[Entries on target coordinates]

···

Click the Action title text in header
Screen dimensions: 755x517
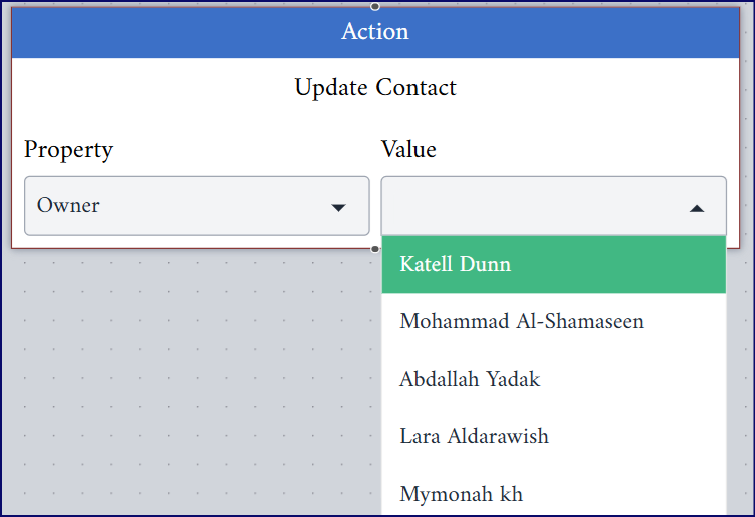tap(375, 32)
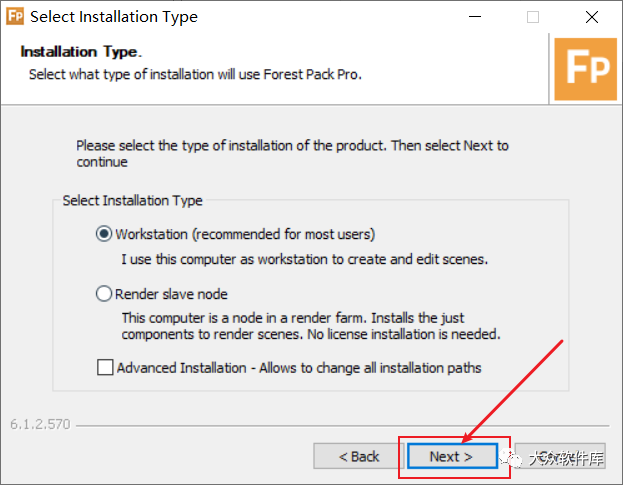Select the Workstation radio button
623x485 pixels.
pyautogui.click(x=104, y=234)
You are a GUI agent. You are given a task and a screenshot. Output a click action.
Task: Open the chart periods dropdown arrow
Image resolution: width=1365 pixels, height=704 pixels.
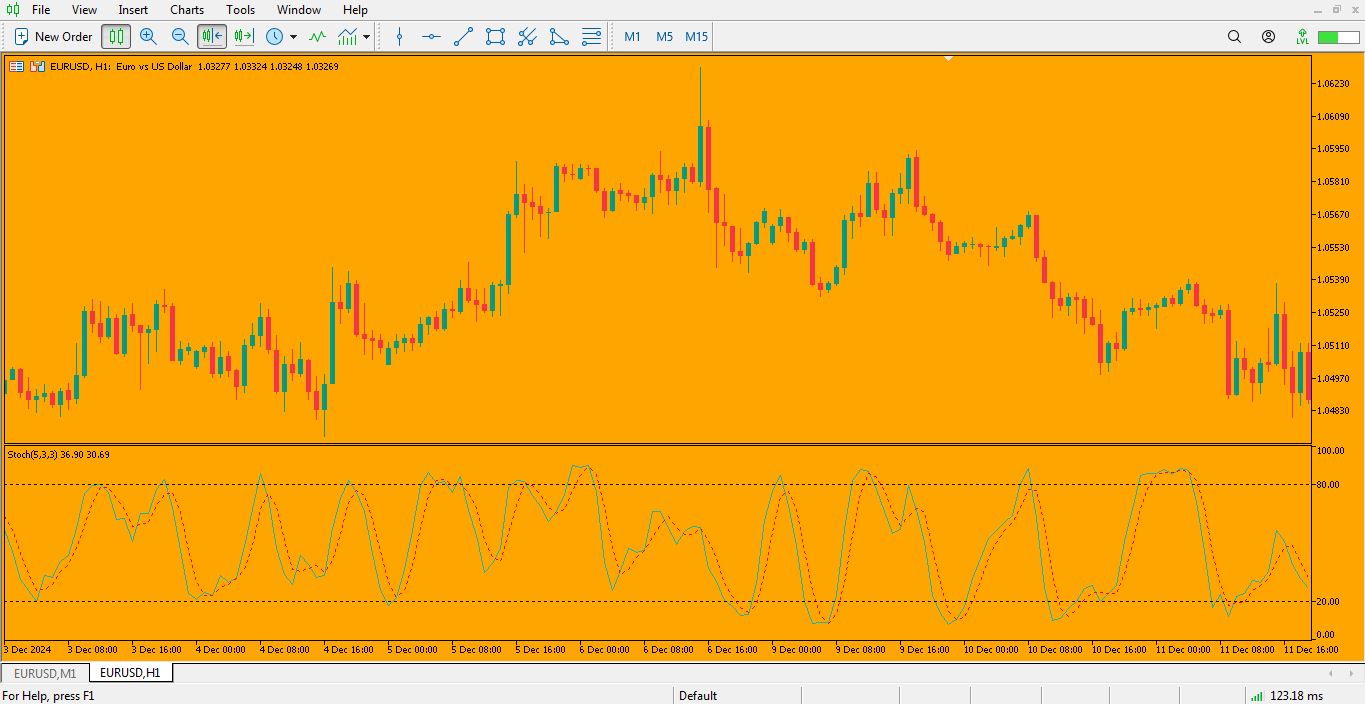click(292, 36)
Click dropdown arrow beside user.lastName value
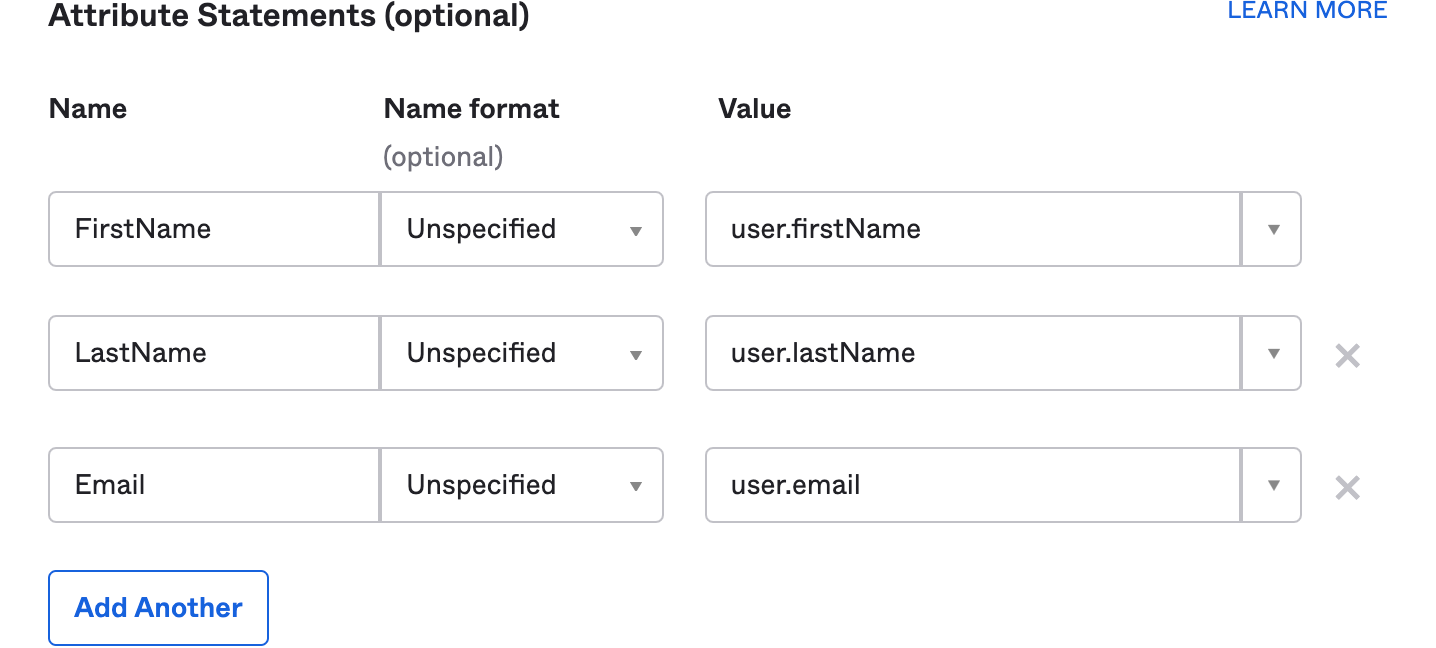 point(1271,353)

···

# What you should do
Copy the items word for word, from the start through the line containing "click(292, 36)", including that line. Leave out the pictures.

# Response to this exercise
Click the Action title text in header
Screen dimensions: 755x517
tap(375, 32)
Select the Workstation radio button
623x485 pixels.
pyautogui.click(x=104, y=234)
You are a GUI agent. You are given a task and a screenshot. Output a click action.
Task: Open the chart periods dropdown arrow
Image resolution: width=1365 pixels, height=704 pixels.
click(292, 36)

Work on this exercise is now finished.